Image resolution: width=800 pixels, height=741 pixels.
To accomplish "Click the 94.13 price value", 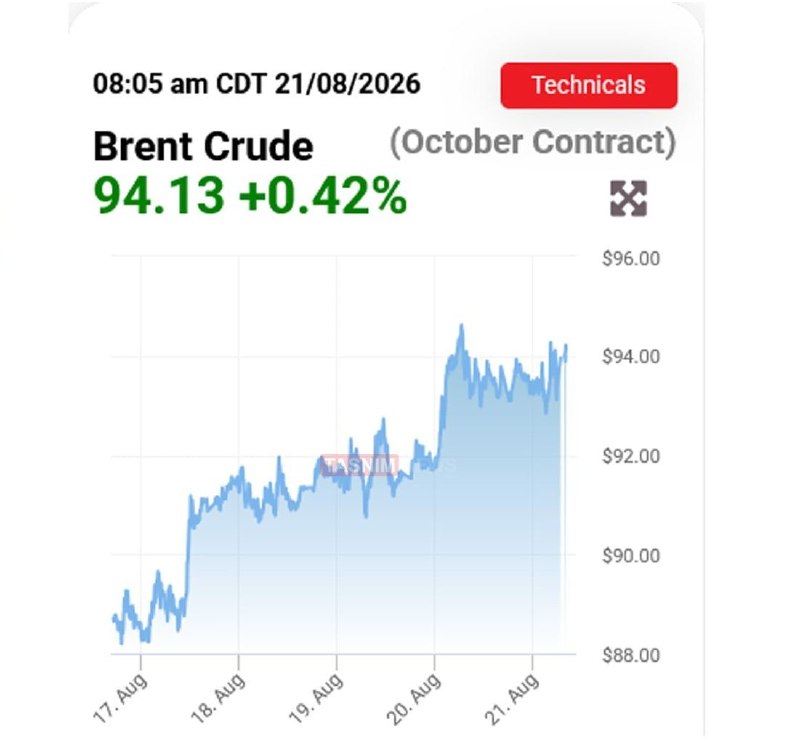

══════════════════════════════

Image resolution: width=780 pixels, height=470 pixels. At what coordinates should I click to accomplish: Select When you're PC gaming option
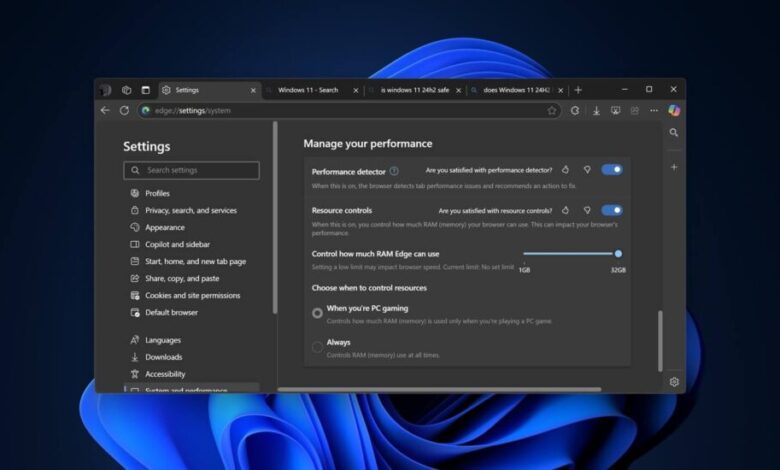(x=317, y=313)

══════════════════════════════

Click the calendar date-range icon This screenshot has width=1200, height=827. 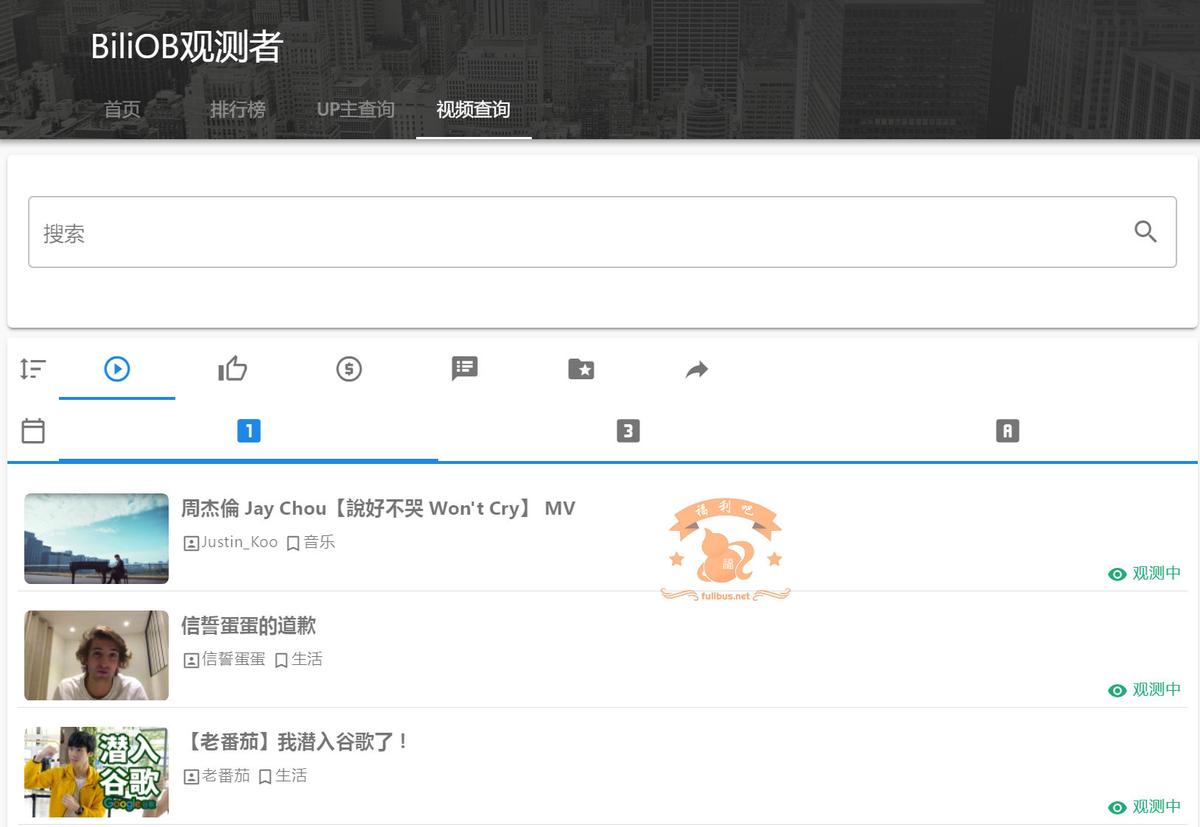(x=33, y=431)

══════════════════════════════

Assignment. Your reply should hold nothing but the lines above, from the one containing "Image resolution: width=800" to the one containing "the 94.13 price", reproduced exactly minus the pictures.

Response area.
Image resolution: width=800 pixels, height=741 pixels.
To accomplish "Click the 94.13 price value", 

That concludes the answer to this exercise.